What bugs me most about FairSearch is that it’s not about Search only. It’s not a group formed around a position on a specific range of technologies or services. For example, an organization that existed to serve as a watchdog for fairness or privacy or whatever around search would be justifiable.

It’s not: Oppose a bad practice because it’s bad.

FairSearch is about: Oppose everything Google does because Google competes against us and we want to beat them.

The Antitrust Complaint

FairSearch says “Google is using its Android mobile operating system as a ‘Trojan Horse’ to deceive partners, monopolize the mobile marketplace, and control consumer data’”

Here’s my favorite gem from the complaint: “Failure to act will only embolden Google to repeat its desktop abuses of dominance as consumers increasingly turn to a mobile platform dominated by Google’s Android operating system.”

Microsoft is accusing Google of “desktop abuses.”

FairSearch says that Android’s low price (i.e. free) is “predatory” and “below cost,” and therefore unfair to companies trying to sell mobile operating systems — say, FairSearch leader Microsoft, for example.

Android has 70 percent market share, which puts it into the majority, but it hardly represents “dominance” of the industry. More competitors emerge than go away, so Android is not creating a barrier to entry.

Then the complaint takes flight from reality. It says: “Android phone makers who want to include must-have Google apps such as Maps, YouTube or Play are required to pre-load an entire suite of Google mobile services and to give them prominent default placement on the phone.”

FairSearch tries to make it an antitrust issue by mentioning Androids’s market share, then complains about a fraction of that market share that voluntarily chooses an option for bundling Google apps.

They’re trying to imply, in other words, that Google has dominant share, and uses that share to force companies to bundle its suite. But using the bundled suite is an option, not a condition — you know, like how Microsoft will sell Office to OEMs for a price but won’t let them install only two applications from that suite for the relative fraction of the price for the whole suite.

Looking at the big picture, FairSearch’s overarching complaint is the direct opposite of reality.

The reality is that Google does not restrict the use of Android and some of Google’s most direct competitors including Amazon.com use Android to bundle direct competitor products to Google’s.

Facebook Home tramples all over Android, and Google hasn’t lifted a finger to stop them.

Countless Chinese companies and other smaller handset makers around the world install and use Android, shunning Google apps and doing whatever they please, and Google takes no action against them.

The truth is that giving away Android, then giving handset and tablet makers the option to bundle advertiser-supported free apps is a revenue model that is different from Microsoft’s revenue model, which is to sell operating system software directly to hardware makers.

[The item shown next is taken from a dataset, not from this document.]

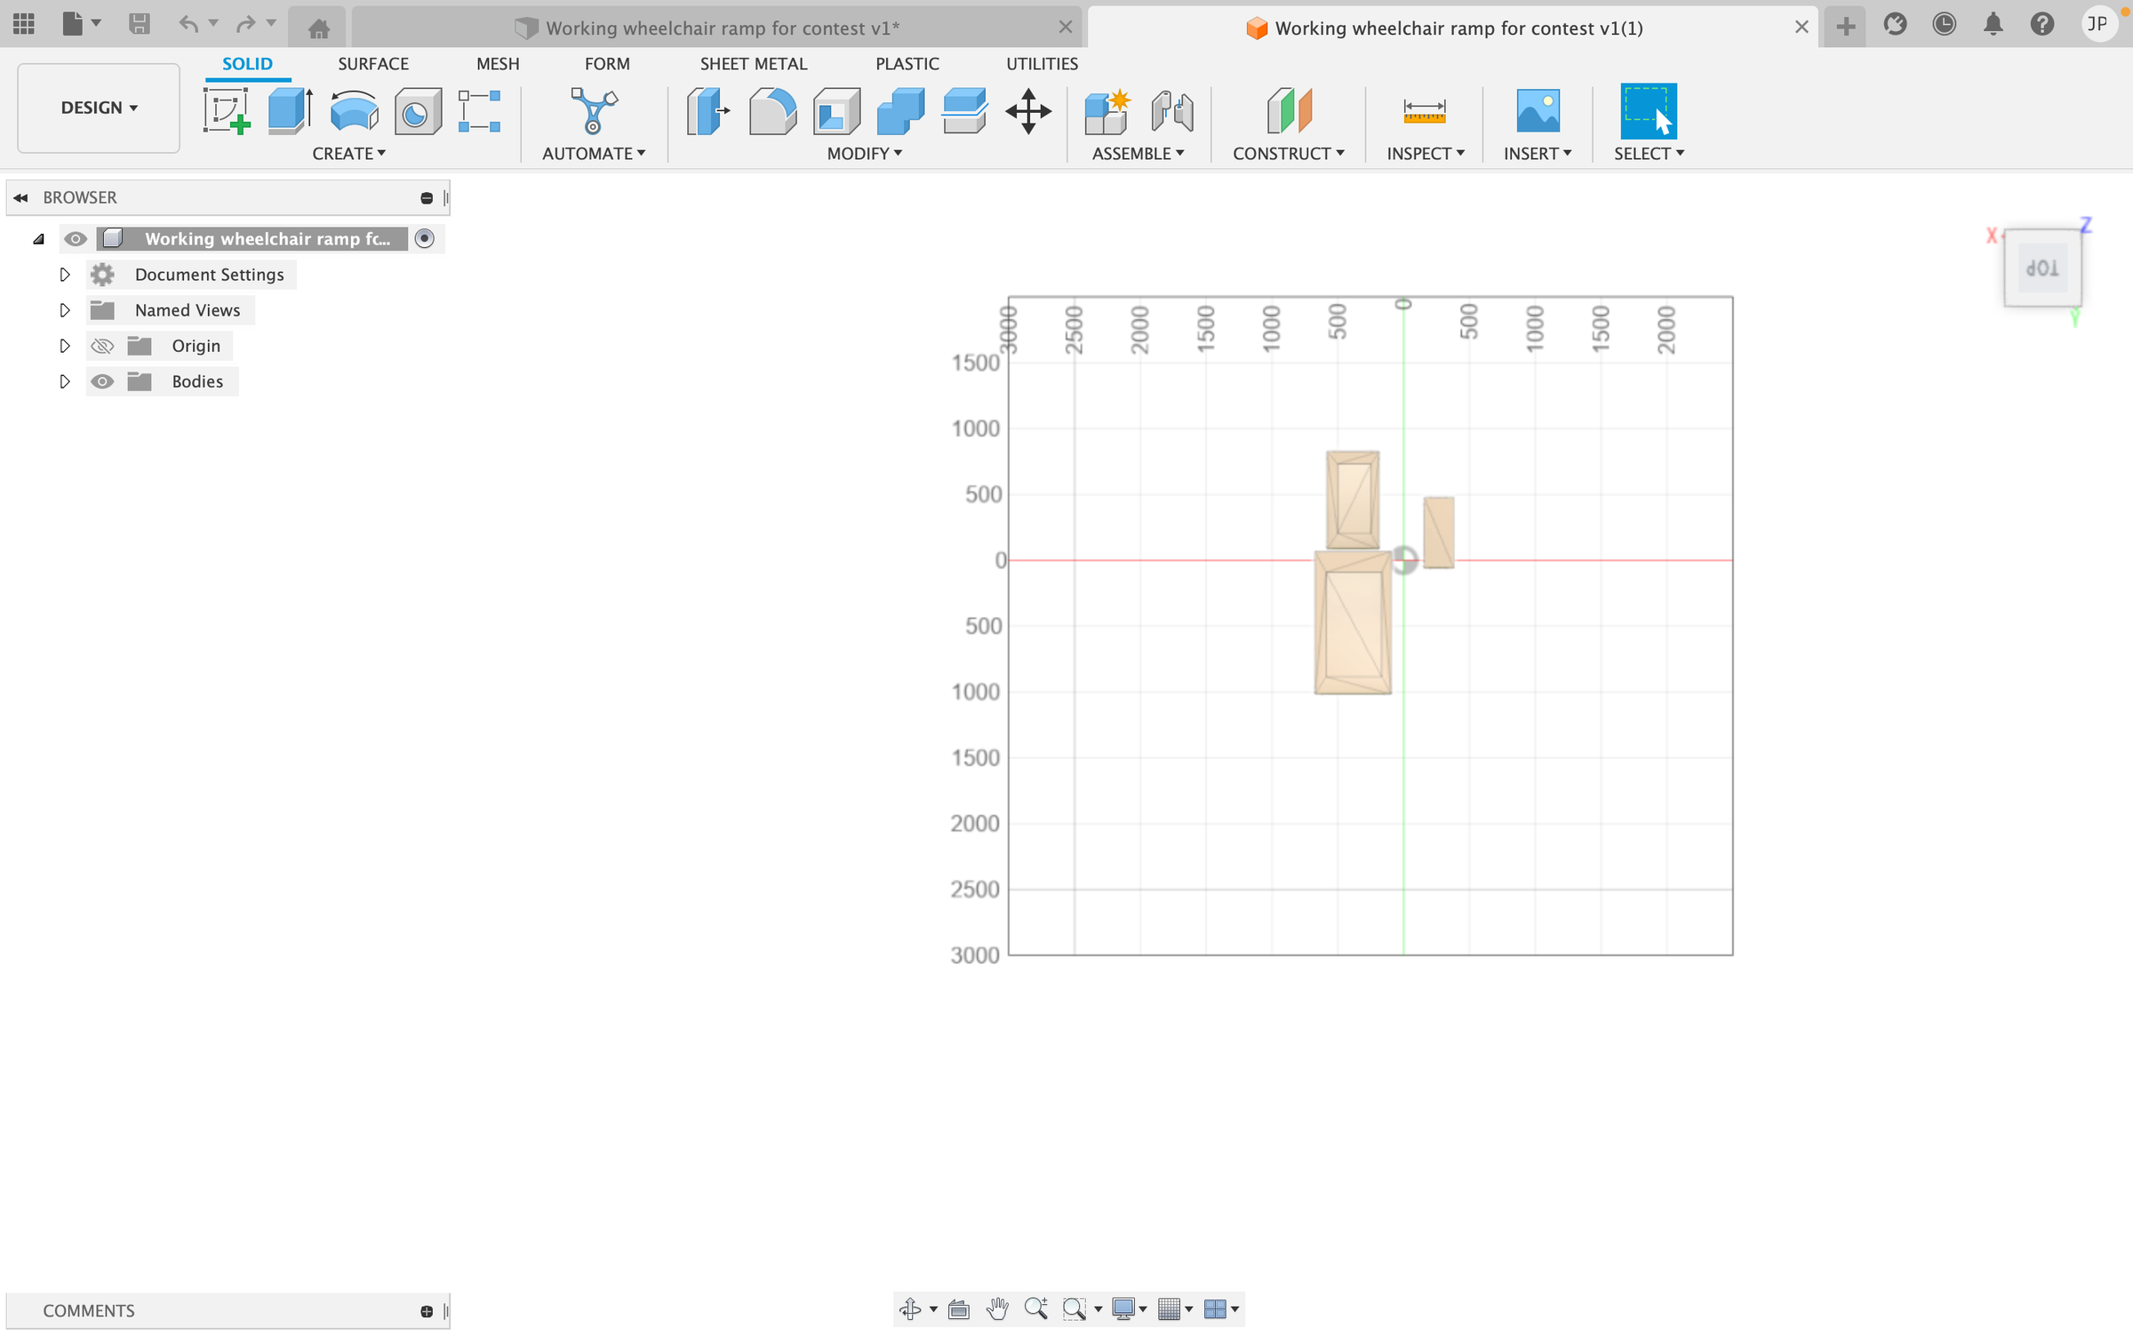Activate the root component radio button
Image resolution: width=2133 pixels, height=1336 pixels.
(425, 238)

The complaint, in other words, is basically this: “How do you expect Microsoft to compete in mobile operating systems when Google has a better revenue model?”

Microsoft is using FairSearch to illegalize newer, better ways to monetize mobile operating systems to favor the old way.

FairSearch is a legal organization. But they should not be given a pass by the court of public opinion.

FairSearch is a shameless, cowardly, phony-baloney front group for companies that compete against Google to harm Google in any way they can using regulatory officials and propaganda.

And FairSearch’s antitrust complaint a load of bullshit that should be dismissed by the EU without delay.